Roozehra Khan, DO, always gravitated toward critical care. As a critical care fellow at Mount Sinai Hospital in New York, she developed skills in neurocritical care and point-of-care ultrasound while working in the neuro and trauma ICU. Today, Dr. Khan is an assistant professor of clinical medicine at Keck School of Medicine of the University of Southern California and an attending critical care physician in the neurosurgical ICU.
Neurocritical care is an emerging subspecialty that began in the last 30 years. It is the intensive care management of patients with life-threatening neurological and neurosurgical illnesses.
“What I love about neurocritical care is that there’s still a lot we don’t know and it allows me to practice the art of medicine and really use my clinical judgement,” Dr. Khan says. “The brain is really interesting because it can be so resilient sometimes and other times it’s just … unforgiving.”
The DO talked with Dr. Khan recently to learn what a typical day is like for an intensivist in a neurosurgical ICU. Here’s a recap:
6 a.m. Time to start the day!
7:37 a.m. Dr. Khan grabs her breakfast shake and begins her morning commute in L.A.-area traffic.
8:30 a.m. Dr. Khan arrives to work in the neurosurgical ICU at Keck.
8:30-9 a.m. Time for radiology rounds. Dr. Khan will check the CAT scans, MRIs and chest X-ray results of that day’s patients.

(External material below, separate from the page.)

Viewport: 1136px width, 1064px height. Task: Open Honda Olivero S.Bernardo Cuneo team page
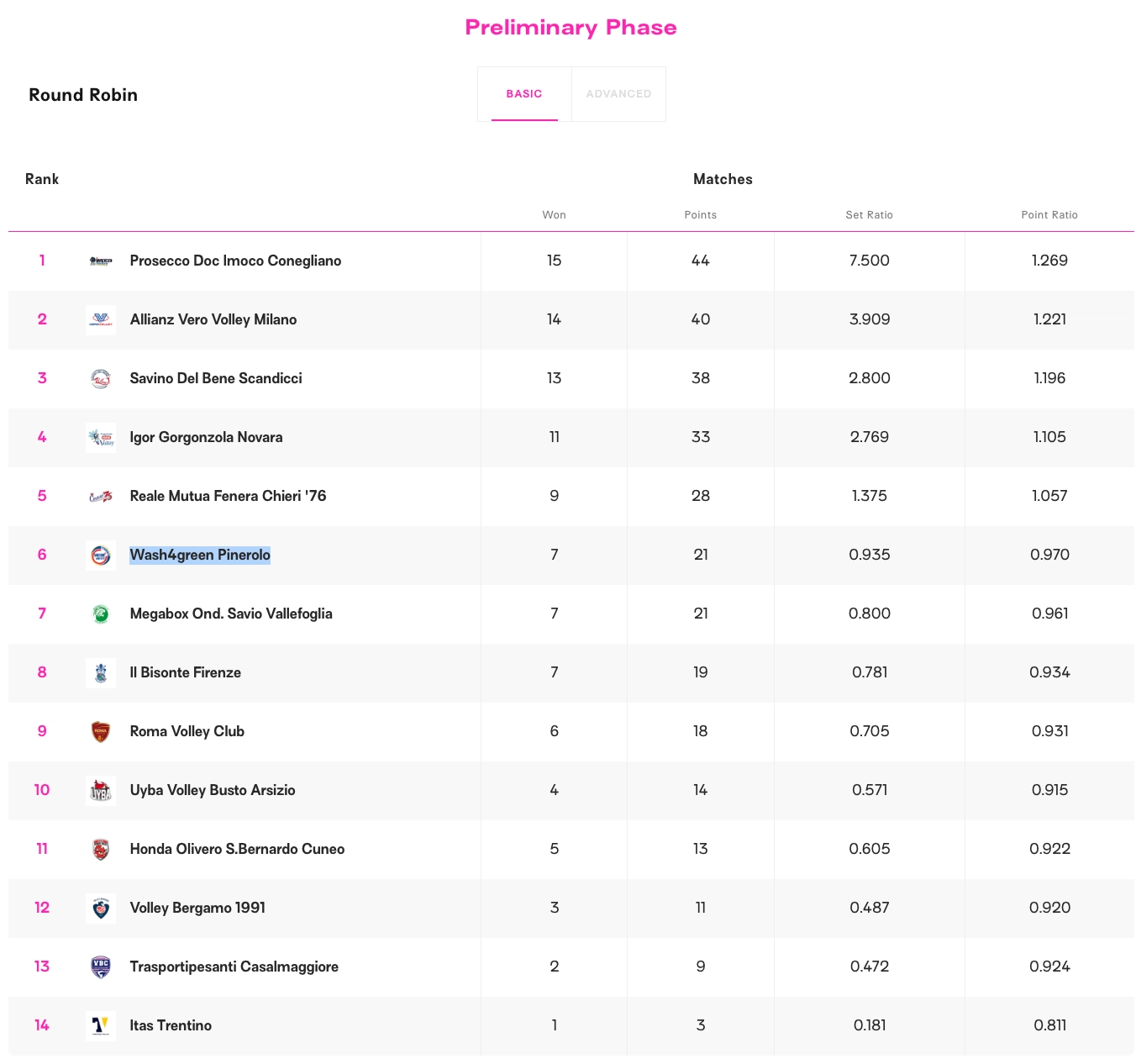click(237, 849)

9 a.m.-11 a.m. or noon The whole team (consisting of an attending critical care physician, a pulmonary critical care fellow, a neurology-trained critical care physician, a neurocritical care fellow and a group of residents) will gather at the bedside of each patient, one by one. Heavier days can include about 16 patients, while most days average 10. “We’ll roll through the entire ICU,” says Dr. Khan. “The resident will present the patient and then we’ll examine the patient together and come up with an assessment and plan for the day.”
Early afternoon Time for patient procedures by the neurocritical care team. These bedside procedures can include inserting central venous catheter lines and arterial lines, endotracheal intubation, intracranial pressure monitor insertion and critical care ultrasound.
Late afternoon It’s post-op time! The neurosurgical ICU’s surgeons typically do operations in the morning, and the critical care team starts seeing neurosurgical and ENT (ear, nose and throat) post-operative patients in the afternoon. Keck will also receive transfer patients throughout the day.
“We’ll get transfers from surrounding facilities of patients who need a higher level of care. We’re a teaching hospital, so we have a lot of interventions that other hospitals don’t,” says Dr. Khan. “We have neurosurgeons that do a lot of complicated, advanced surgeries and because neurocritical care is a fairly new subspecialty, not a lot of hospitals are equipped to handle this care.”
One of the interventions at Keck, which Dr. Khan specializes in, is point-of-care ultrasound. “This is when we (physicians) perform our own ultrasounds and interpret the images ourselves to make quick, bedside decisions,” says Dr. Khan. “We train the residents and fellows in this.”
5-6 p.m. Calling it a day! It’s time to head home. “Of course, my shifts can get later if there’s someone who’s really sick.”
7 p.m. Dinner and unwinding in the girl cave, at last.
The general critical care field is highly fulfilling, says Dr. Khan, but it can exert its toll on a physician if they take patient outcomes personally or bring the job home with them.
“Physicians who wind up gravitating toward the critical care subspecialty are usually prepared for the ups and downs of the ICU,” says Dr. Khan.
Dr. Khan’s typical patients run the gamut, from older patients who have suffered strokes to middle-age ones with subarachnoid hemorrhages to younger patients with traumatic brain injuries, as well as post-operative brain tumor patients of any age.
“I do have cases that are very rewarding where the patient has a good outcome,” says Dr. Khan, “but, of course, I’ll have those devastating cases where the patient is severely comatose or ends up brain dead.”
While critical care has one of the highest burnout rates of any medical subspecialty, Dr. Khan has found ways to deal with the high stress and has even overcome her own burnout. First and foremost, she balances her emotions by engaging in a lot of self-care.
“I don’t take my patients’ bad outcomes personally, and I don’t internalize them,” says Dr. Khan, who blogs at the thefemaledoc.com. “When I’m off work, I do things that I love—like spend time with friends and family, travel, golf and write. I don’t take my work home.”
The neurocritical care subspecialty is neither ACGME nor AOA certified. Rather, the United Council for Neurologic Subspecialties (UCNS) administers the board exams.
UCNS will allow osteopathic physicians to sit for the boards, but only osteopathic physicians who completed their training in ACGME-accredited settings and have their primary certification through an ABMS (American Board of Medical Specialties) board, says Josh Prober, general counsel and senior vice president for the American Osteopathic Association. “The AOA’s advocacy on this matter is ongoing and UCNS is resisting change.”
Some physicians, including Dr. Khan, have found an alternate path to the subspecialty by obtaining certification in critical care and then working in a neurological ICU.